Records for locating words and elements

----------------

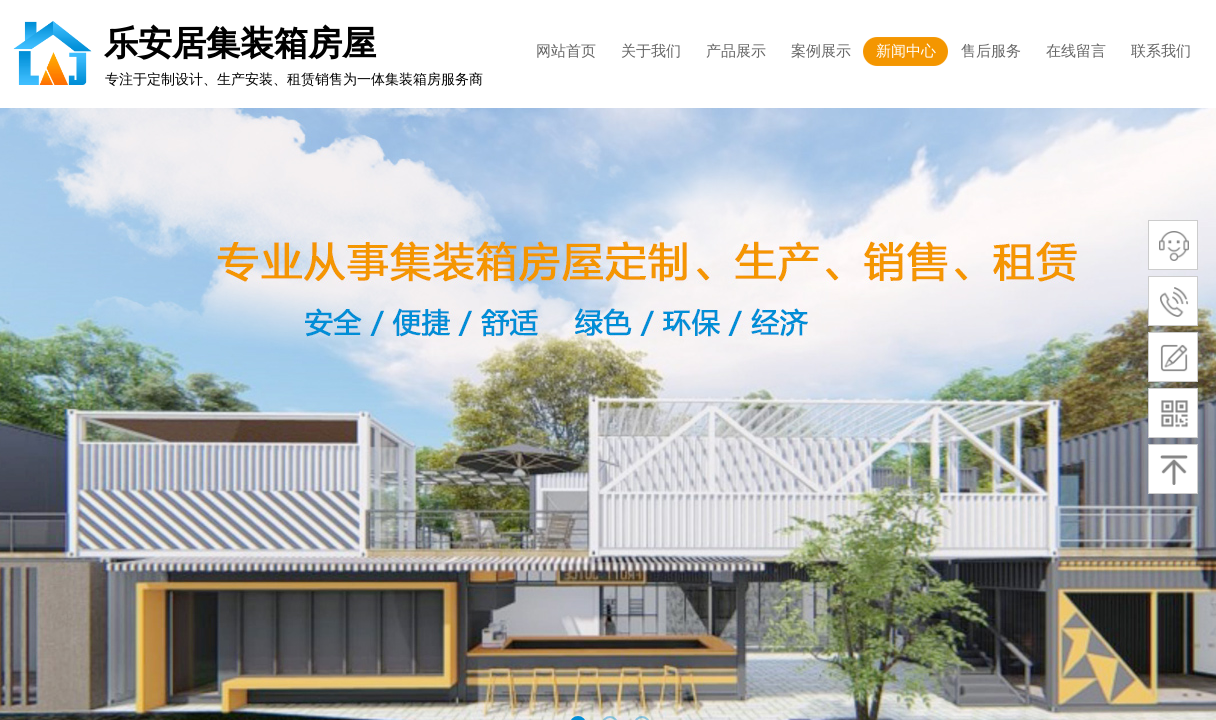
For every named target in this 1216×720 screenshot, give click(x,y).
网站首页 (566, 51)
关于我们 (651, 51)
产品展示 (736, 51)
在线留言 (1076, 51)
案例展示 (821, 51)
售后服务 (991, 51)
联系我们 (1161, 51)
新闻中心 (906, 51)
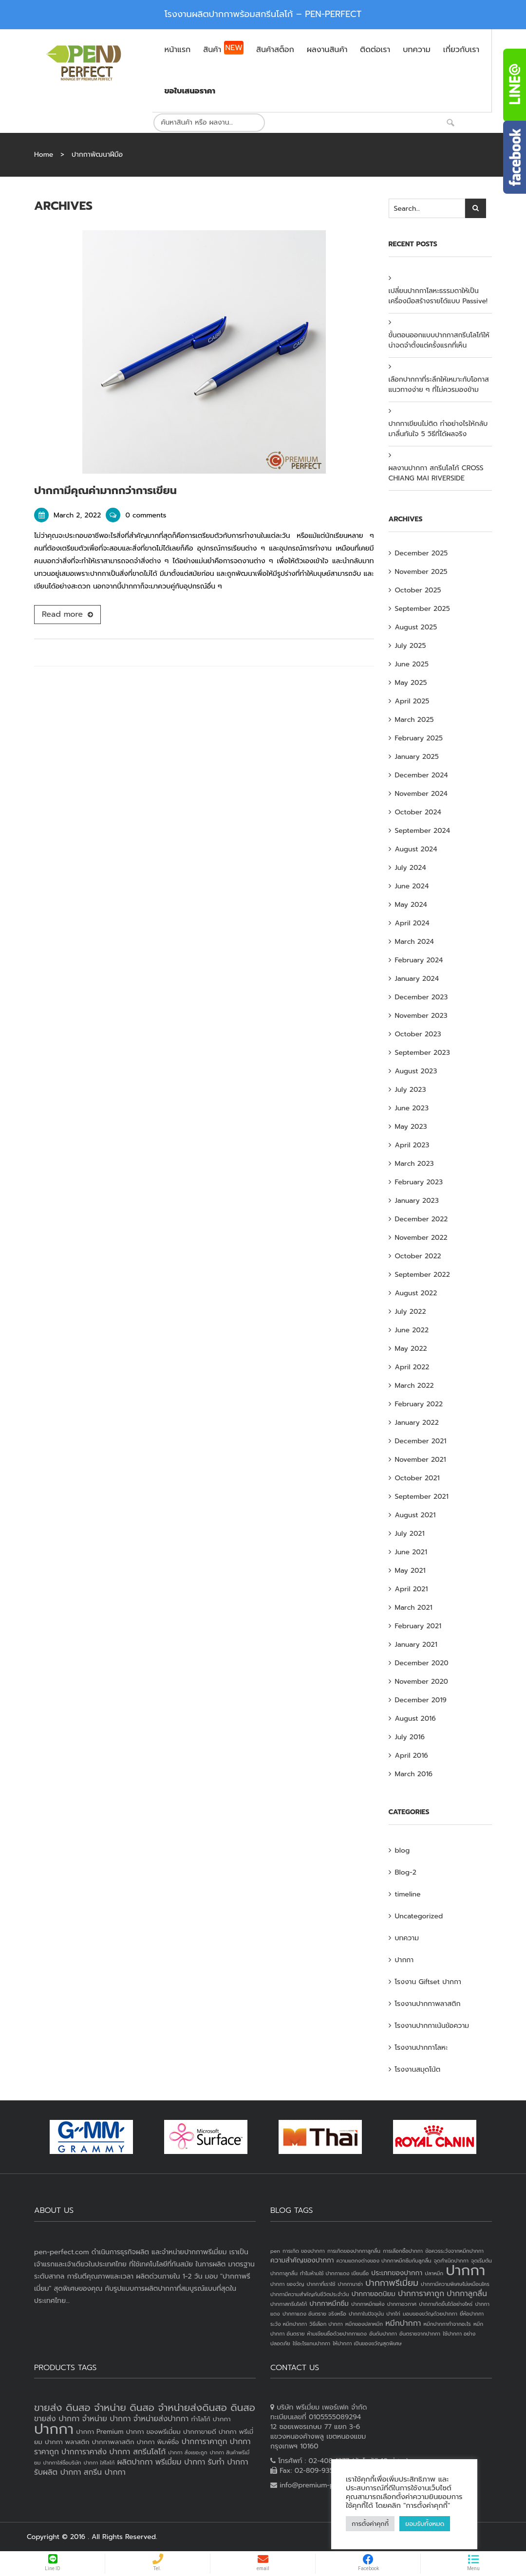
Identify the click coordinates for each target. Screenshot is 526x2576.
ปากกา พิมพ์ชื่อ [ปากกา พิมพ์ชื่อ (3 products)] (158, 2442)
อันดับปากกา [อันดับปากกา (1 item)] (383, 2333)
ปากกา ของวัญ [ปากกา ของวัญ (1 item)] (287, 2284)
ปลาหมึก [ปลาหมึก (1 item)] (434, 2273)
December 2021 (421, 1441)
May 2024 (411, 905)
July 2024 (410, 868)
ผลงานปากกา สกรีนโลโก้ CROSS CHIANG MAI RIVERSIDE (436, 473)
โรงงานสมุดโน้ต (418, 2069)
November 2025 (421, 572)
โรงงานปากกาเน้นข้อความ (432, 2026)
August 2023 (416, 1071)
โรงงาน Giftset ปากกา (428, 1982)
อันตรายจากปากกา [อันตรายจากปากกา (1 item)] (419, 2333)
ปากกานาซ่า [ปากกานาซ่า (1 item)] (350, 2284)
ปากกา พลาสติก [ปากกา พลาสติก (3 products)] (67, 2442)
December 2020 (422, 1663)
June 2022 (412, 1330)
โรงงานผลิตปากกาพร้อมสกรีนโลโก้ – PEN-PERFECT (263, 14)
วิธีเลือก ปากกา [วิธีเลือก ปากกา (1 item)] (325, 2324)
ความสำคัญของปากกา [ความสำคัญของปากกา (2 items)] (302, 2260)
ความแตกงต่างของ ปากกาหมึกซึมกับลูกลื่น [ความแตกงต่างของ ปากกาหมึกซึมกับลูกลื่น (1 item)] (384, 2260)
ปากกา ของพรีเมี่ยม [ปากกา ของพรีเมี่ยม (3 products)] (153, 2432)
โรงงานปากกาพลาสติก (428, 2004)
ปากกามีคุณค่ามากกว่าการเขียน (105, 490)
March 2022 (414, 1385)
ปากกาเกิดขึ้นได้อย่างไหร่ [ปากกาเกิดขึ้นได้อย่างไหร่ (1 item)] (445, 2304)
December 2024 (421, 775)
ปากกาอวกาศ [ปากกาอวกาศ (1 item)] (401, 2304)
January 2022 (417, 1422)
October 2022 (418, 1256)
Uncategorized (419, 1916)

----------------

> _Instruction_
Pull out every item above that contains the word "December", and copy each of those lines in full.

> _Full response_
December 2021 (421, 1441)
December 2020 (422, 1663)
December 2024 (421, 775)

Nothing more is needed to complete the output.